*** Opening Data excerpts ***

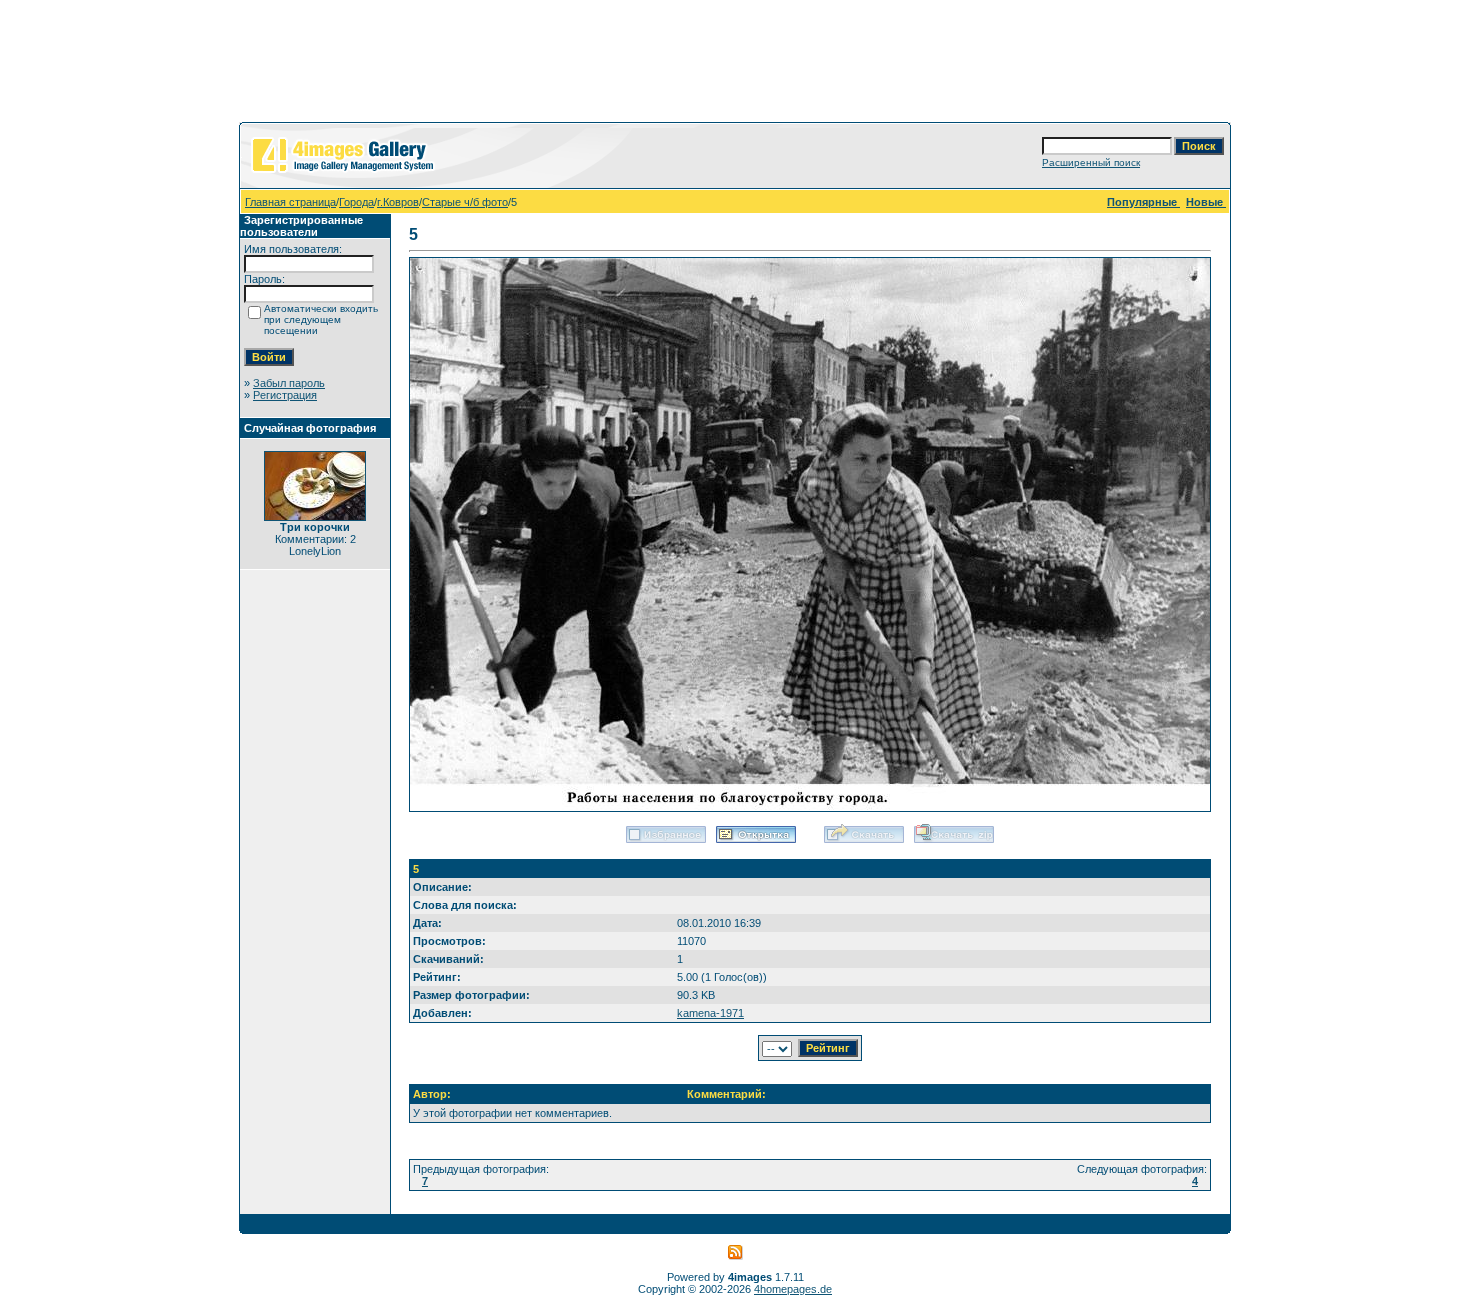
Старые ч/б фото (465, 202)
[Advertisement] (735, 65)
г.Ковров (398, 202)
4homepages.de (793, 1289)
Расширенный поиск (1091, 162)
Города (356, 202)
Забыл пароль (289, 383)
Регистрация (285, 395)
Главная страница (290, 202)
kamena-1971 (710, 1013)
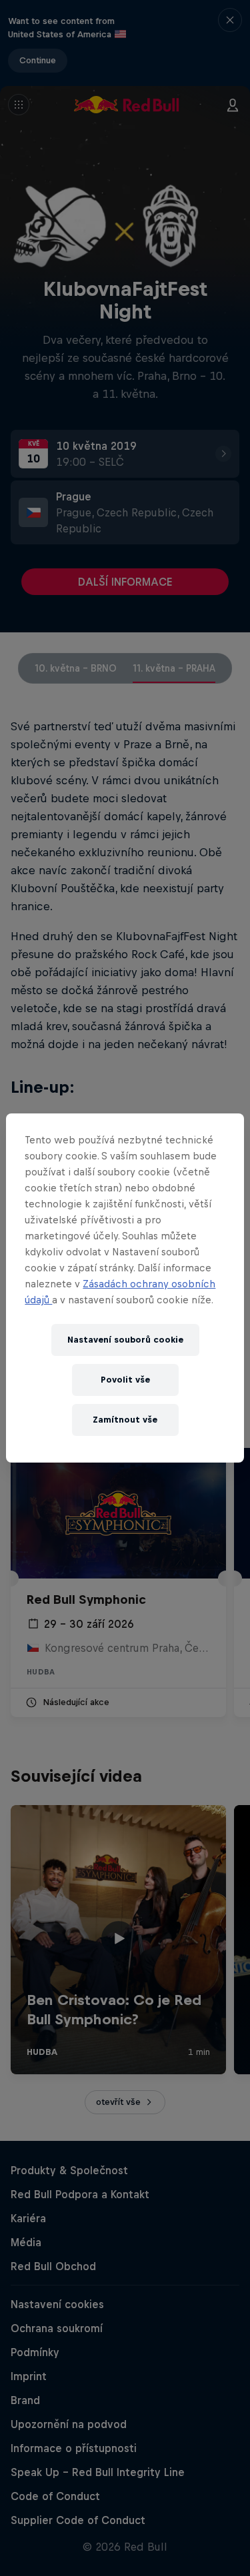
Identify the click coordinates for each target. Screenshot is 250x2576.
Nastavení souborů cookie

*** Closing Data excerpts ***

Task details: Word for word, repeat only the lines from the line containing "kamena-1971 (710, 1013)" through the end of the data, without any pictures.

Result:
kamena-1971 (710, 1013)
Identify the click coordinates for each target. Screenshot is 250x2576.
Nastavení souborů cookie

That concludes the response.